No escape from job cuts for reform-shy Germans


By Georgina Prodhan

FRANKFURT, Sept 21 (Reuters) - Germans are braced for thousands of job cuts as companies warn they will have to step up the pace of restructuring after an inconclusive general election stymied their hopes for faster labour-market reforms.

Within 24 hours of the polls closing on Sunday, Siemens -- one of the country's biggest employers -- had announced it would axe 2,400 jobs in Germany, with more to follow, adding to anxieties about record high unemployment.

Korea's Samsung Electronics on Wednesday said it would cut 750 television manufacturing jobs at a Berlin plant, just one day after German cement maker HeidelbergCement said it would cut 1,100 jobs in Europe.

And as politicians began haggling over who might form a coalition government after Sunday's unexpectedly close vote failed to produce a clear winner, Germany's overstaffed car industry warned that a prolonged stalemate could cost more jobs.

Bernd Gottschalk, chairman of the VDA auto industry association, said the industry -- which is already cutting thousands of jobs in Germany -- would step up its own cost-cutting efforts if politicians did not do the job for them.

"It's an alarm bell," said Thorsten Polleit, chief economist at Barclay's Capital. "It's a kind of appeal to the general public to make a point about the importance of getting together to steam ahead with reforms and tackle Germany's problems."

DaimlerChrysler's head of research and technology added his voice to the appeals for politicians to quickly unite and push through reforms in high-wage Germany, saying there was no time to lose in the "merciless competitive struggle".

And Volkswagen has said it needs to either slash costs or cut jobs, even though the company has said reports of some 10,000 German job reductions were just speculation.


Germany's conservative Christian Democrats (CDU) saw a clear opinion-poll lead dwindle during the election campaign to the point that Social Democrat (SPD) Chancellor Gerhard Schroeder was able to make their narrow actual victory look like a defeat.

The close-run result means neither major party has enough support to form a coalition with its natural partner, neither the SPD with the Greens nor the CDU with the liberal FDP -- the combination most of the business community had hoped for.

Now, expected corporate tax cuts and a loosening of employment law are likely to be diluted by the influence of one or other of the smaller parties or slowed by an awkward coalition between CDU and SPD.

However, economists say Germany has no choice but to carry on with a reform process started by Schroeder if Germany is to beat competition from lower-cost regions and spark domestic economic growth.

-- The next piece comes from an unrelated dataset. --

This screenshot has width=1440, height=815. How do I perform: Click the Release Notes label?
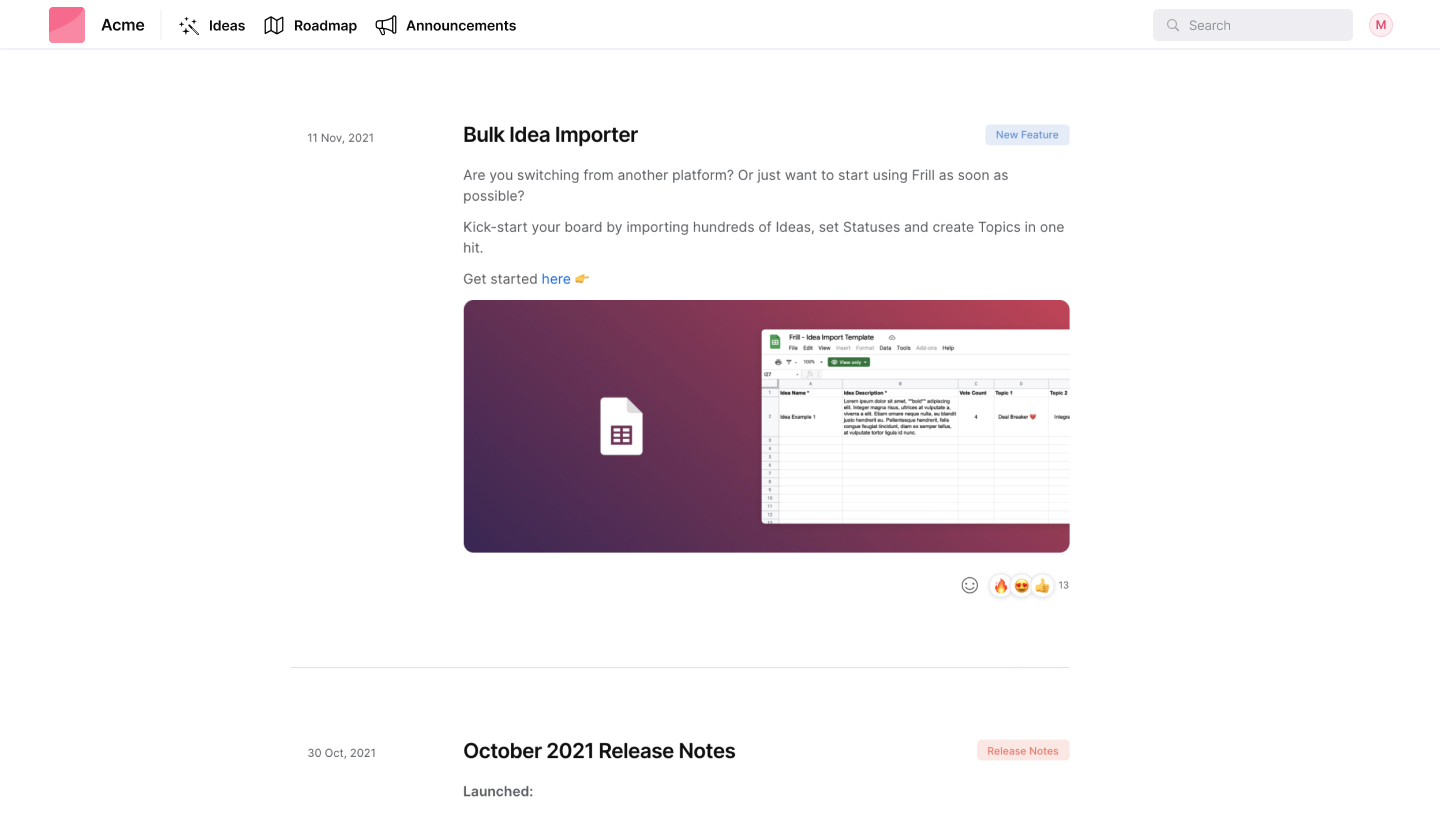pos(1023,750)
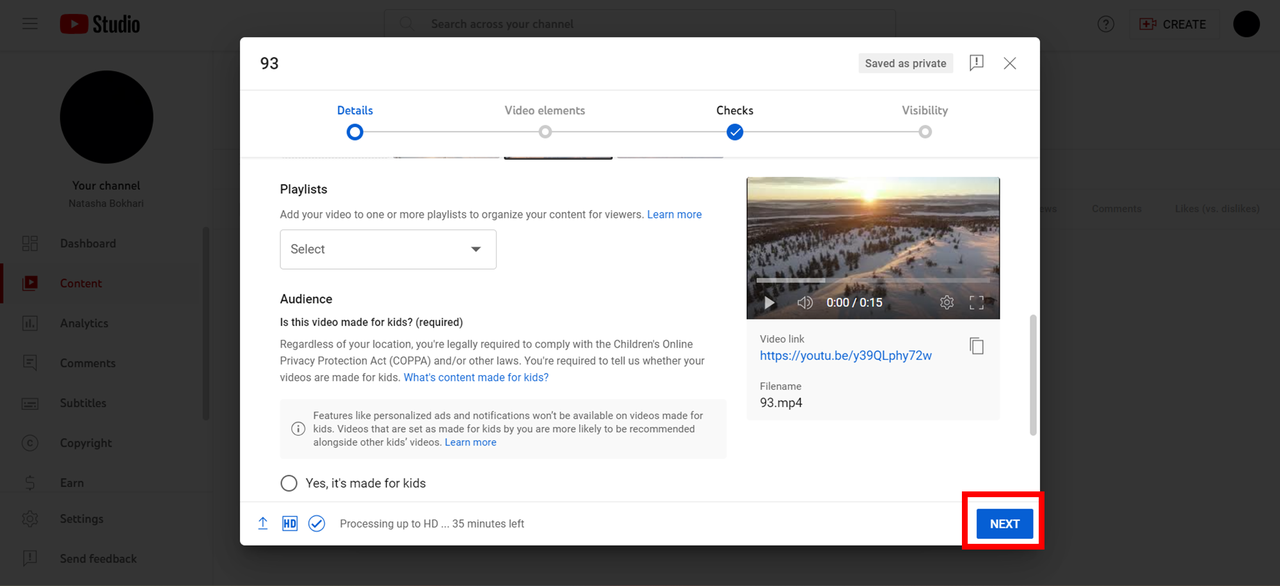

"I think that in general there is a high degree of uncertainty now but it will only be short-lived because any government will have to push through reforms," said Marco Bargel, chief economist at Postbank.

However, more job cuts are to be expected in any case, said Barclays Capital's Polleit.

"I wouldn't be surprised if the prevailing sentiment within certain companies has been dampened by the election outcome, that certain hopes haven't been met. That strongly argues for certain outcomes as far as investment plans are concerned."